The Globus Replica Management API

Replica management is an important issue for a number of scientific applications. Consider a data set that contains one petabyte (one thousand million megabytes) of experimental results for a particle physics application. While the complete data set may exist in one or possibly several physical locations, it is likely that few universities, research laboratories or individual researchers will have sufficient storage to hold a complete copy. Instead, they will store copies of the most relevant portions of the data set on local storage for faster access.
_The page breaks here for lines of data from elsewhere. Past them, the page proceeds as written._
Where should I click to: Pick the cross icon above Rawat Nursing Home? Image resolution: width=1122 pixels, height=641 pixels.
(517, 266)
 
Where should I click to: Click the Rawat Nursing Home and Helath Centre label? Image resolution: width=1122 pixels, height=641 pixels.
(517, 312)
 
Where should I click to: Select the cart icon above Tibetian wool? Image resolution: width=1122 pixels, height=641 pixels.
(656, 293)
Replica Management is the process of keeping track of where portions of the data set can be found.

A working document of the Global Grid Forum, An Architecture for Replica Management in Grid Computing Environments, describes this concept in detail.

Globus Replica Management integrates the Globus Replica Catalog (for keeping track of replicated files) and GridFTP (for moving data) and provides replica management capabilities for data grids.

Implementation

Our replica management implementation involves a software API (globus_replica_management), an associated library, and a command-line tool providing the same functionality.

The globus_replica_management library provides client functions that allow files to be registered with the replica management service, published to replica locations, and moved among multiple locations. The library uses the Globus Replica Catalog and GridFTP technologies to accomplish this work.

The Globus Replica Management API and library are further described in our working documentation, A Replica Management Service for High-Performance Data Grids.

Availability

Our data grid software is currently available to the public as components of the Globus Toolkit 2.0 release. Prior to this release, the software was tested and evaluated for more than a year by several external project teams who are using our technologies to build data grids for their own use.